Given instruction 1 — In the forum thread on switch failures below, what reason does the TLDR summary give for DB2 failing during recovery? Answer in one to three sentences.
Given instruction 2 — Extend the forum thread on switch failures below by writing the reply that follows the last quoted line.

There were several switch failures in the 1980s / 1990s in which systems which had been upgraded in place without a full restart failed. (IIRC, one burnt down, literally.)

Engineers were uncertain as to whether or not a cold-boot restart was even possible.

Account concerning an AT&T system upgrade sourcing Risks Digest (Vol 9, Issue 62, February 26, 1990) by the recently deceased Peter G. Neumann: <https://telephoneworld.org/landline-telephone-history/the-cr...>.

pjmlp · 2026-05-22T08:04:46 1779437086

Interesting, it there any public info on the case?

Not doubting it, only curious about some kind of postmorten.

silvestrov · 2026-05-22T10:39:36 1779446376

In Danish: https://danskebank.com/da/news-og-insights/nyhedsarkiv/press...

or translated: https://danskebank-com.translate.goog/da/news-og-insights/ny...

TLDR: power supply failed completely and DB2 failed running recovery operations due to multiple old/existing software bugs.

pjmlp · 2026-05-22T11:18:59 1779448739

Thanks for hunting it down.

ErroneousBosh · 2026-05-22T08:04:53 1779437093

> One reason mainframes and micros are still around us, is that you can change almost everything between hardware and software without downtime.

Data extract —

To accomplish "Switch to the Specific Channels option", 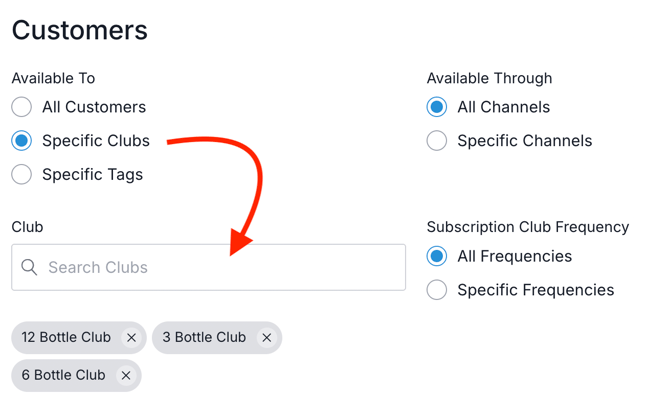I will coord(437,141).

Written answer 1 — DB2 failed while running recovery operations because of multiple old, already existing software bugs. This happened after the power supply had failed completely.

Written answer 2 —
We have some Sun V880s at work and I'm fairly sure the only part you cannot change with the power on and system running is the motherboard itself.

And I would not be surprised if some ex-Sun Gandalf Beard "well akshully"s this comment.

linksnapzz · 2026-05-22T12:35:55 1779453355

Hot swapping the failed half of a bonded NIC pair on a v880 was a treat…

ErroneousBosh · 2026-05-26T07:24:03 1779780243

I come from an era when unplugging the RAM pack could blow every chip on the ZX80's board, so hot-swappable PCIe cards are just absolute fucking black magic to me.

linksnapzz · 2026-05-26T21:13:56 1779830036

Yeah, I almost had a heart attack the first time I saw someone do a 'cfgadm unconfigure' && 'cfgadm disconnect'; then pop open the side of a prod box, press a button and pull a card out.

"See, oracle's still running!"

Things like that used to be how one distinguished enterprise hw & sw vs. PCs w/ delusions of grandeur.

mesrik · 2026-05-22T13:04:59 1779455099

You should't need mainframe for 100% (or five nines if that's fine) service uptime.

You can build that way cheaper with 2-3 proper clustered load balancer units, 2-3 application servers behind those and those using persistent storage (databases,ldap, files) which allow writing multiple nodes simultaneously.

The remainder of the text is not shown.